Zadeh notes that, in the past, the CMS has rarely gone back and rejiggered a proposed or finalized NCD for cardiac imaging, even after evidence supporting a benefit of the technology on hard outcomes is in. "A similar thing happened with PET scanning, which has never really gotten reimbursement," he told heartwire .

Poon, likewise, is concerned it may be too late to turn the train around. "Unfortunately, this is an election year, and politicians have bigger fish to fry than worry about cardiac CT," he said ruefully. "I don't think politicians are interested in saving a modality when there is so much discussion about cost containment and the Deficit Reduction Act and so on."

Radiation risks

In recent months, risks associated with CT angiography--particularly the amount of radiation it delivers--have been under increased scrutiny. At last year's AHA meeting, Dr Michael Lauer (National Heart, Lung, and Blood Institute) delivered a stinging rebuke to the field as a whole, calling for a moratorium on cardiac CT until proof of safety and benefit was in. Contacted by heartwire , Lauer's office said he "would not be commenting" on the proposed CMS coverage decision.
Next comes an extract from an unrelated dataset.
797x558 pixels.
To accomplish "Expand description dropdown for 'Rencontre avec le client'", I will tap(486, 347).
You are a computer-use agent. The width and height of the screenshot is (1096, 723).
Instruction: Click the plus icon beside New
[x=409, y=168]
"Obviously there are concerns regarding radiation, which are legitimate, and I don't think we should be using CT in everybody," Zadeh told heartwire . "But for the appropriate indications, these scans actually save lives by the mere fact that if, based on the CT scan, you don't do a cardiac catheterization you will inevitably save lives. The complication rate from cardiac catheterization is very well-documented. There is no doubt that people die during diagnostic catheterizations every year."
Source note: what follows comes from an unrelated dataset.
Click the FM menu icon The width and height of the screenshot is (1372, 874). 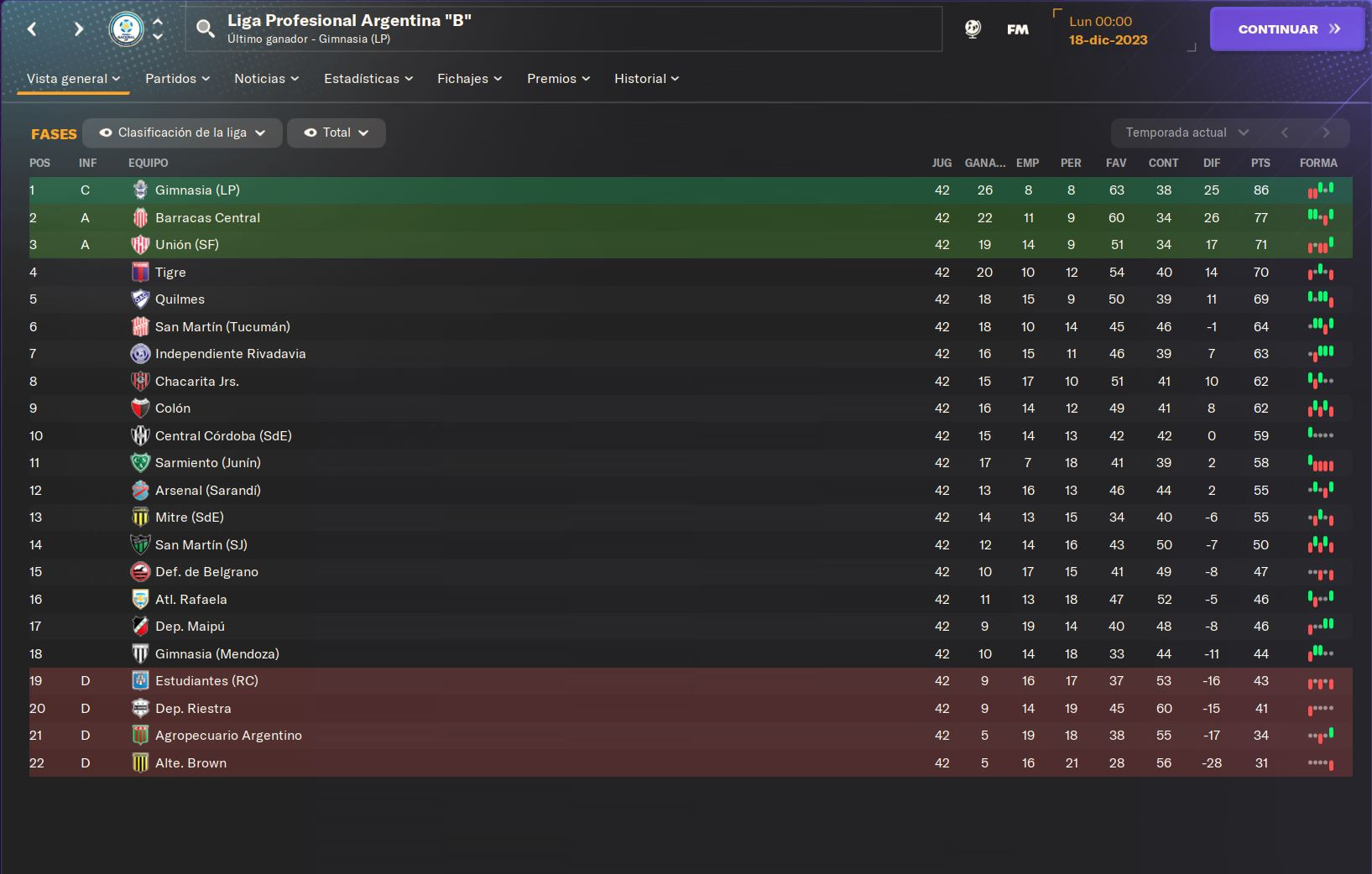tap(1018, 29)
Zadeh acknowledges that the CED-portion of the proposed NCD may be to encourage clinical studies. In this case, however, "CT studies are just exploding everywhere," he said. "There is not a lack of data, it's just that many of these outcome studies take time. They are all in the planning phases or have already started. But there's no lack of willingness and interest in conducting studies."

Societies comment, then wait

A range of other cardiac and imaging societies have expressed their concern about the draft NCD, among them the American College of Cardiology, the American College of Radiology, the American Society of Nuclear Cardiology, and the Society for Cardiovascular Angiography and Interventions. A "Comment" button on the CMS website where the draft proposed decision memo has been posted allows physicians and other concerned parties to comment on the NCD until January 13, 2008.
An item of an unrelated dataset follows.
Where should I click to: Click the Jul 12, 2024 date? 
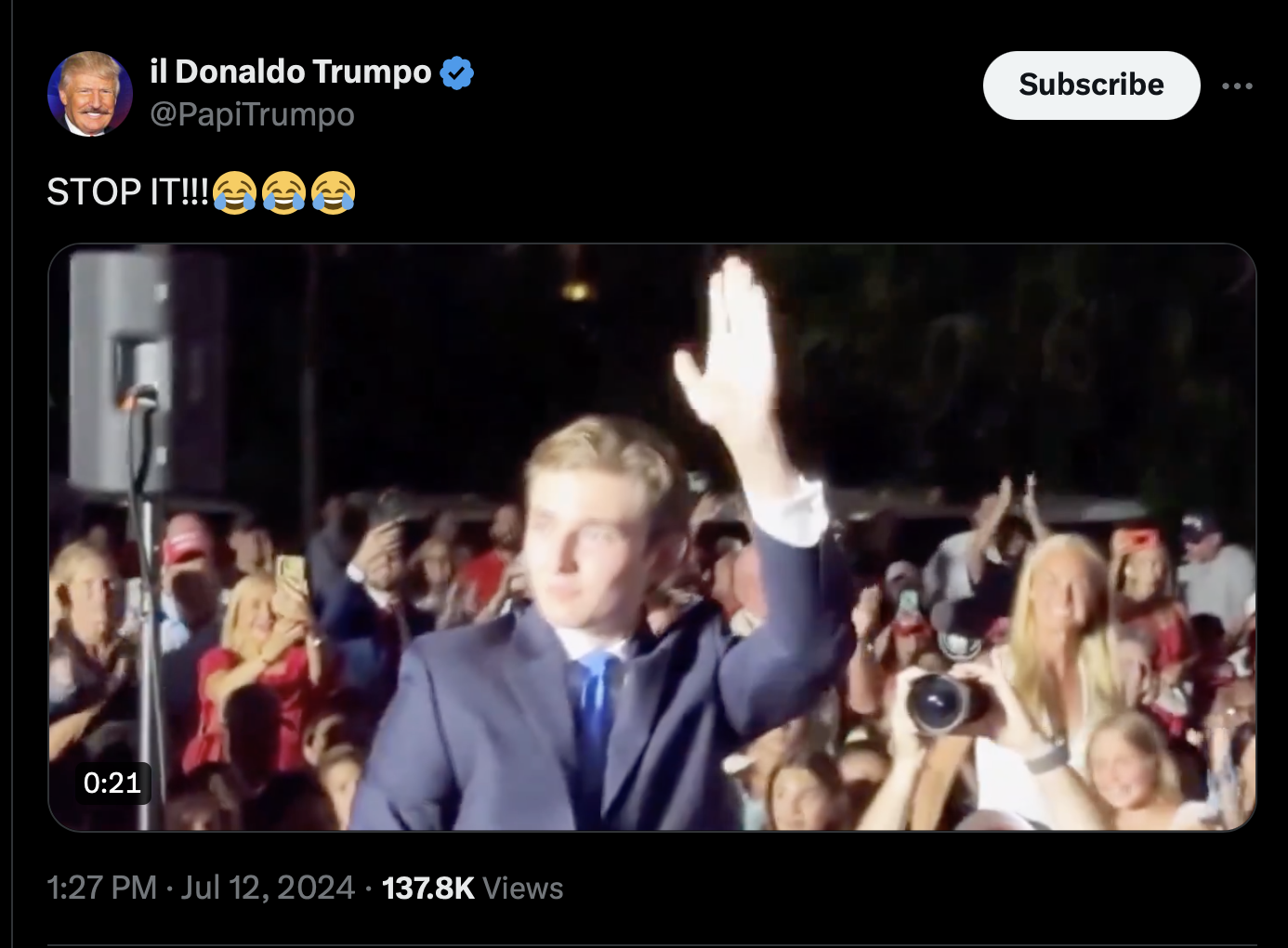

In recent weeks, society presidents, including Poon and Woodard, having been trying to get the word out to their members to voice their opinions while there is still time.

"This is a very unfortunate, backward, and draconian move on the part of the CMS," Poon told heartwire . "What this means is that many Medicare beneficiaries will have to go back along the traditional pathway, which is, if you have an equivocal stress test, you get cathed. If you have atypical symptoms, or are unable to exercise, you get cathed. Right now we have CTA as the gatekeeper, so that many of the unnecessary caths can be avoided."

He notes that registry results suggest that as many as 40% of diagnostic catheterizations are unnecessary; other patients who undergo diagnostic catheterizations end up getting interventions for "quasi-indicated lesions" because they're already prepped and on the table, he adds. "Every state in the union accepted this technology as efficacious and beneficial before the CMS turned an about-face, without any legitimate reason and without looking at all the published evidence. I think that is wrong, and I don't think it's fair to the Medicare beneficiaries."